TASK TO COMPLETE | Can you recast the material, from the line containing "Where should I click to: Select the 2020年12月10日" through the end of the material, inclusive, as a Markdown table with the columns Row and Line, leaving out any blank lines?

[Word and element pointing entries]

##########

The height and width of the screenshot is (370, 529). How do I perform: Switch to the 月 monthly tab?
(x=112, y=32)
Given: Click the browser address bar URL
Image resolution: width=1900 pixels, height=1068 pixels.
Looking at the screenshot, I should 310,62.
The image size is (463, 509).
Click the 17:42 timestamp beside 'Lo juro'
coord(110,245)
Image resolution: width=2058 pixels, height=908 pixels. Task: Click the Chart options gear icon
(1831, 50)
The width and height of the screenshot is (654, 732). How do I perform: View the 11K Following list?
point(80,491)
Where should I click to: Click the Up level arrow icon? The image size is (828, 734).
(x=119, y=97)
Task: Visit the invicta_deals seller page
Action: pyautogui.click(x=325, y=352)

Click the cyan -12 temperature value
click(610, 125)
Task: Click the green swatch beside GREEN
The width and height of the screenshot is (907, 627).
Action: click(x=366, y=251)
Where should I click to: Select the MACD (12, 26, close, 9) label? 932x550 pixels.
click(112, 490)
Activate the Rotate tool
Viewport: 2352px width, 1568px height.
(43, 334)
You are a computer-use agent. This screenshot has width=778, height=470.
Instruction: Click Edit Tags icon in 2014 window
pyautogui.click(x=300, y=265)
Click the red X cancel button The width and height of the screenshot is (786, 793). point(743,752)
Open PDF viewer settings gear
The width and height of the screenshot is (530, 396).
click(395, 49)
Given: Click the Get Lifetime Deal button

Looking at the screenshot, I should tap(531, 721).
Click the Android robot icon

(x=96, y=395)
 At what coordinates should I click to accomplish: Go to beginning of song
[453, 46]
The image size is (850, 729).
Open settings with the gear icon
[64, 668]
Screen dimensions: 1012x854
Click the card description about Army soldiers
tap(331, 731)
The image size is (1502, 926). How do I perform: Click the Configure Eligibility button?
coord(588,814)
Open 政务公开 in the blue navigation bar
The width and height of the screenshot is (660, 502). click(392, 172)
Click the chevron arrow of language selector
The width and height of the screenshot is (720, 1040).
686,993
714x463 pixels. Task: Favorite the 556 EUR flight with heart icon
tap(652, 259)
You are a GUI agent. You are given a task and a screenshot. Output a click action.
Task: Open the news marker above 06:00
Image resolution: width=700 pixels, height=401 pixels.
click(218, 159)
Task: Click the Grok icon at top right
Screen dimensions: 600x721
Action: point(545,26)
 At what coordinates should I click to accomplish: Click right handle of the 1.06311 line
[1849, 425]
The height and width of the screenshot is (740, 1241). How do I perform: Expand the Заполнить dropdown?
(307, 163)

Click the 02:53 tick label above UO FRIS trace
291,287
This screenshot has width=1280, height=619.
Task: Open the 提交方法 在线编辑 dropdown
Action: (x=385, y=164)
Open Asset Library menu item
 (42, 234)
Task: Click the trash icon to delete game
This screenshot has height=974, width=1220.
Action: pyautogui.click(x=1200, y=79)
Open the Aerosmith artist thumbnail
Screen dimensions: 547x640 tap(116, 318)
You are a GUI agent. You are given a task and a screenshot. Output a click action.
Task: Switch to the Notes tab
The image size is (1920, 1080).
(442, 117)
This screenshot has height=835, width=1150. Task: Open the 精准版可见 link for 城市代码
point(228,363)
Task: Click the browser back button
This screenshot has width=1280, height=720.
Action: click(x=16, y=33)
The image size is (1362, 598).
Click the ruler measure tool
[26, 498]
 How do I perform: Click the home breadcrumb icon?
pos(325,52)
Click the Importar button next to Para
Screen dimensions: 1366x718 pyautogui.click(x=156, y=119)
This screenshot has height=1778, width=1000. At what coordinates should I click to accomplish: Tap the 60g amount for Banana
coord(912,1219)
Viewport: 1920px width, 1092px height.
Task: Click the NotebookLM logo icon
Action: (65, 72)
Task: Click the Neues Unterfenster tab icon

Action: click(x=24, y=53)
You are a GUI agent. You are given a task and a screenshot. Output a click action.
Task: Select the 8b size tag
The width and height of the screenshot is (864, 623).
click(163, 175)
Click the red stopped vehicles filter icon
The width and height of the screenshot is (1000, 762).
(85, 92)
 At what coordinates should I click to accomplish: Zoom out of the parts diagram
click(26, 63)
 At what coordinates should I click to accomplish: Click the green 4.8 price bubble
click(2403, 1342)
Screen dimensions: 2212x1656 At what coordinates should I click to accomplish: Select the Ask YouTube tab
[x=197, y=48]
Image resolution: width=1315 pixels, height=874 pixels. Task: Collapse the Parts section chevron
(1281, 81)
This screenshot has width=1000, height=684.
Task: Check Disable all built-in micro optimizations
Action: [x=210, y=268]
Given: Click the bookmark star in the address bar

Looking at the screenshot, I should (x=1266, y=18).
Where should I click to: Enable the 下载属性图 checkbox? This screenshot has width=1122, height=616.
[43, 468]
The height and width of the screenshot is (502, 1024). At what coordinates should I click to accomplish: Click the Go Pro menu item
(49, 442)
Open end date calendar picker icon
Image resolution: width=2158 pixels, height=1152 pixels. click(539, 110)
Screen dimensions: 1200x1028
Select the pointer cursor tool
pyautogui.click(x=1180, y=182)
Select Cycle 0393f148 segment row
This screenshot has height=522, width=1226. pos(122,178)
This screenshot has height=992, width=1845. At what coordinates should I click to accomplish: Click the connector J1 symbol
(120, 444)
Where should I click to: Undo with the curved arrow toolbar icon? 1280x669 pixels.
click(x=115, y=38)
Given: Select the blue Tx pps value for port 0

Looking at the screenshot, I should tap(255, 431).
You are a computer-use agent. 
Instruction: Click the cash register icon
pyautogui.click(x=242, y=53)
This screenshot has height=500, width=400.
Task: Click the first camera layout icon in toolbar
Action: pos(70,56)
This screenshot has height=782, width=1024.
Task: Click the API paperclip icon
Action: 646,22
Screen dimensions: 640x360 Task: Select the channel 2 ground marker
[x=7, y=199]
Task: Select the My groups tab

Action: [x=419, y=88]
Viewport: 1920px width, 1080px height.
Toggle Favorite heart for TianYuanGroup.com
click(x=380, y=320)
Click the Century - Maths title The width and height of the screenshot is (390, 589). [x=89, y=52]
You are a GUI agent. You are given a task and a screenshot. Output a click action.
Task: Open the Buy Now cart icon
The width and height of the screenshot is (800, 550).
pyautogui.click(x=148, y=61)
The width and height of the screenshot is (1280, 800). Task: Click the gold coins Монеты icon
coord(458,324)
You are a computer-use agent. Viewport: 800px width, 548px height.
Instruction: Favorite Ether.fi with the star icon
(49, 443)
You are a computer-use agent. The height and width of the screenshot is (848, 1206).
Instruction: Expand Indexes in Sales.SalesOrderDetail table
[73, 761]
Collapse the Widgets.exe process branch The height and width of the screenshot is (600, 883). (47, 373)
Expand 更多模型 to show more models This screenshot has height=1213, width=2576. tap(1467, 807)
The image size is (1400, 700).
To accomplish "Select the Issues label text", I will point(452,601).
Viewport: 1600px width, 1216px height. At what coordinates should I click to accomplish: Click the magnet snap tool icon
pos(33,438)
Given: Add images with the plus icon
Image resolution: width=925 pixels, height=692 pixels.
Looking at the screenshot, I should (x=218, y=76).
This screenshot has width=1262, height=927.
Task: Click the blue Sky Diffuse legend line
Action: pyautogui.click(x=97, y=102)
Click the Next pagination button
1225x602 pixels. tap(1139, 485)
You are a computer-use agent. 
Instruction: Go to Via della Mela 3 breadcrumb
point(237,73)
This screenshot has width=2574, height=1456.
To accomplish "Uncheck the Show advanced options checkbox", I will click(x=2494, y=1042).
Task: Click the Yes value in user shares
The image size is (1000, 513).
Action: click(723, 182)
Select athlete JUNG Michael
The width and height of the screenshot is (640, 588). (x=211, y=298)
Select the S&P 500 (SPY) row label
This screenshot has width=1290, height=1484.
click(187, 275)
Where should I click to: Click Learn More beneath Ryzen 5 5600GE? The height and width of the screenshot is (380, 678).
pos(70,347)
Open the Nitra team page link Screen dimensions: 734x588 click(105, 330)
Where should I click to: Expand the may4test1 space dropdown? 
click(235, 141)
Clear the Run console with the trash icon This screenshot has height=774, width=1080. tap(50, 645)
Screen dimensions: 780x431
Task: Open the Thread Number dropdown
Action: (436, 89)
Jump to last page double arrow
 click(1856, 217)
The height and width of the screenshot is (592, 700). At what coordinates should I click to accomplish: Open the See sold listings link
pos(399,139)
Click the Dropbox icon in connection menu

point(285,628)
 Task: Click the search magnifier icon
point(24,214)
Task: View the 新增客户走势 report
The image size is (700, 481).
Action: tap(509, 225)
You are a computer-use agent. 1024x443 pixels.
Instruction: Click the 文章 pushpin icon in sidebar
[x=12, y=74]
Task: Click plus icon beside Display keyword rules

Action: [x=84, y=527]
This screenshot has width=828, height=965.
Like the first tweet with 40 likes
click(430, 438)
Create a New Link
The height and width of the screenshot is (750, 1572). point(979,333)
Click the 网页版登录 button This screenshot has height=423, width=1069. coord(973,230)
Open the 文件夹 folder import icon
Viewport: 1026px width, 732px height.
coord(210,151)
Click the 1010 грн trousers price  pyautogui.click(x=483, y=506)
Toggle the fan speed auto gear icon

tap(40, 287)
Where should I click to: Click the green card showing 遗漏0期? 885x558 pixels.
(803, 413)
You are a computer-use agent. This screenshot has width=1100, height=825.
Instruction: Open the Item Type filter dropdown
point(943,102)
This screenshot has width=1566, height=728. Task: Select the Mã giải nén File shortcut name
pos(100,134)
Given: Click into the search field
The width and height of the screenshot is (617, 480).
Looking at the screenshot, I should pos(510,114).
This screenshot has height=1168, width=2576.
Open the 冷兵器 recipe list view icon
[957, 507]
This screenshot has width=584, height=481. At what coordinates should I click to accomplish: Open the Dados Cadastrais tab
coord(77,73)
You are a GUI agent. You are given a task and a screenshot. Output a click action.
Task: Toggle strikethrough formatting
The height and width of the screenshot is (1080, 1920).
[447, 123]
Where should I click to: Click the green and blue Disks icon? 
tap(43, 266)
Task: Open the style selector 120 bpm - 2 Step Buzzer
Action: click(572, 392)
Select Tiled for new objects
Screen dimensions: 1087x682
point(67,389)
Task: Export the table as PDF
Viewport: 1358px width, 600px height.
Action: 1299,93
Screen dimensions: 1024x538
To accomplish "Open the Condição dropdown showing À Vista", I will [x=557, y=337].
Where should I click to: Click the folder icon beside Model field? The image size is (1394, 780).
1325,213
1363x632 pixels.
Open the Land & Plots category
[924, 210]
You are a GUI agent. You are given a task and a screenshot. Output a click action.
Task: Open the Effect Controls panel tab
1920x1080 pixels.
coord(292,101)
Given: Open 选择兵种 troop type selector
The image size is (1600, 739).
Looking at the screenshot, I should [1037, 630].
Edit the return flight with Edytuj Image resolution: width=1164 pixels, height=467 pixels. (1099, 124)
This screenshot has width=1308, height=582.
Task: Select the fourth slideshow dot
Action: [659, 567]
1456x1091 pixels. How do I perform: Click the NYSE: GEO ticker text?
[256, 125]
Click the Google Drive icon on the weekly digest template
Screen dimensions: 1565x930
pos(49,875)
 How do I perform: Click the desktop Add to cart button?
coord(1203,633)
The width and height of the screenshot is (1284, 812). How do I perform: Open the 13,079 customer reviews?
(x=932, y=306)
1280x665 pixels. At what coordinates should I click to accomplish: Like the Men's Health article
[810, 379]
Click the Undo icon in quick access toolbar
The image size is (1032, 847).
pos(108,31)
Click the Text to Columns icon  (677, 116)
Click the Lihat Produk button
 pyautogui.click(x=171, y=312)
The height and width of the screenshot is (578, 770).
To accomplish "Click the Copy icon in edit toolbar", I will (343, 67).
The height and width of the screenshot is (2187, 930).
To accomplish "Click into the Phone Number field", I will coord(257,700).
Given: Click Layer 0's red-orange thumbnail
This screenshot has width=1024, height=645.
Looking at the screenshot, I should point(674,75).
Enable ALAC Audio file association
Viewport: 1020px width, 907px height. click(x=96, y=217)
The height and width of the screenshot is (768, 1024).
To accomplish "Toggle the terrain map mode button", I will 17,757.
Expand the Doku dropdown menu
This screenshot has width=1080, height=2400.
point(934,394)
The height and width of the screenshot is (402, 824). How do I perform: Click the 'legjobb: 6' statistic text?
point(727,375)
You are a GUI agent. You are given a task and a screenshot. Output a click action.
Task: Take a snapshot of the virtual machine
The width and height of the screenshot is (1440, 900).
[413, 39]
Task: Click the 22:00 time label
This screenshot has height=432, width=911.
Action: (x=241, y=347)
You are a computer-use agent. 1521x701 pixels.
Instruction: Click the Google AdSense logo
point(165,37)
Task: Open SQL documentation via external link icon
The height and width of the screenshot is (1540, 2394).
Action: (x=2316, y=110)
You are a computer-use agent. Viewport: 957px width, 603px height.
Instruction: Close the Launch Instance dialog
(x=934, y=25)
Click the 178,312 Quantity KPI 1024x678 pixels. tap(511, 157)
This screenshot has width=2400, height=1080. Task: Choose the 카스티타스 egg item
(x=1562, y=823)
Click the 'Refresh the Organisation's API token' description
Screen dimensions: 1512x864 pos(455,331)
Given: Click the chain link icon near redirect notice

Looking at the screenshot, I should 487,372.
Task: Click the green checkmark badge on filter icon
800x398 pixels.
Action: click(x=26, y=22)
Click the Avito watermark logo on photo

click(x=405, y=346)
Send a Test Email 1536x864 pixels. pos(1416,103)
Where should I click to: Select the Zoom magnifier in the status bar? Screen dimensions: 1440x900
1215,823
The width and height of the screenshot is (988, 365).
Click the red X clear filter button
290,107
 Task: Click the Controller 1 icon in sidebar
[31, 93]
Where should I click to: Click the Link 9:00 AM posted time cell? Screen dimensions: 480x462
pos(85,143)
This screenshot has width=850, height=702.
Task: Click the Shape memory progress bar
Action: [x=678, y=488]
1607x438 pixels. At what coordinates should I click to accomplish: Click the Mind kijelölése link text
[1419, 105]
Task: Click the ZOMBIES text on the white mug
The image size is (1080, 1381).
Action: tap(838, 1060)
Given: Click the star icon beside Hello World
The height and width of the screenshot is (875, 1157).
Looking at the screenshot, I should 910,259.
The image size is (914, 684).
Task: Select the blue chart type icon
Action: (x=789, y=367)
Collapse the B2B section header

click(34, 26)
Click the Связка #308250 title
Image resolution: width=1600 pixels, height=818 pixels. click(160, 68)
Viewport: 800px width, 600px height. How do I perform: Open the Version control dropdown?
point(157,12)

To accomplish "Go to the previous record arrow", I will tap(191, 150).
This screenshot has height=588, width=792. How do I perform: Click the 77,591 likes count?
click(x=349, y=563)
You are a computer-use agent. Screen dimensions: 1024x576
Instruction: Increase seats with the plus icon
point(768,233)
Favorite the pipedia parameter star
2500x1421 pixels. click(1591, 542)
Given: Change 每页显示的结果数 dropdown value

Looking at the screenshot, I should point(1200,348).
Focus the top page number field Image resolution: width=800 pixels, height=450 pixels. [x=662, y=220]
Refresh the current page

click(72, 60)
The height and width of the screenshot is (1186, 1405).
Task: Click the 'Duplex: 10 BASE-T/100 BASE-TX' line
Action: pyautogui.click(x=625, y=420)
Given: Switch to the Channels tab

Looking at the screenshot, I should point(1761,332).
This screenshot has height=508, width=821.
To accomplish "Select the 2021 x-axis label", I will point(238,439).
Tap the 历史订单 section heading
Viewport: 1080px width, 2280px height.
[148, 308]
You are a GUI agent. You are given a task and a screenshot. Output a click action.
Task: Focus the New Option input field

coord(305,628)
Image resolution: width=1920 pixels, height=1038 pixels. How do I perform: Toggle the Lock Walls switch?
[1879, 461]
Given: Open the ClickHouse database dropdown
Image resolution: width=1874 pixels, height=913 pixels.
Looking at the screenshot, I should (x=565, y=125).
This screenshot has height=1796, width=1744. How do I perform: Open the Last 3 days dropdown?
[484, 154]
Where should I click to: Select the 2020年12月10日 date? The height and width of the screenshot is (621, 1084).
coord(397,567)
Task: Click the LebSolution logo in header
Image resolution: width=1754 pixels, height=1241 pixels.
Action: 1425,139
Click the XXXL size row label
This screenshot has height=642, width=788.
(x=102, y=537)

##########

FINISHED EXERCISE |
| Row | Line |
|---|---|
| 1 | Where should I click to: Select the 2020年12月10日 date? The height and width of the screenshot is (621, 1084). |
| 2 | coord(397,567) |
| 3 | Task: Click the LebSolution logo in header |
| 4 | Image resolution: width=1754 pixels, height=1241 pixels. |
| 5 | Action: 1425,139 |
| 6 | Click the XXXL size row label |
| 7 | This screenshot has height=642, width=788. |
| 8 | (x=102, y=537) |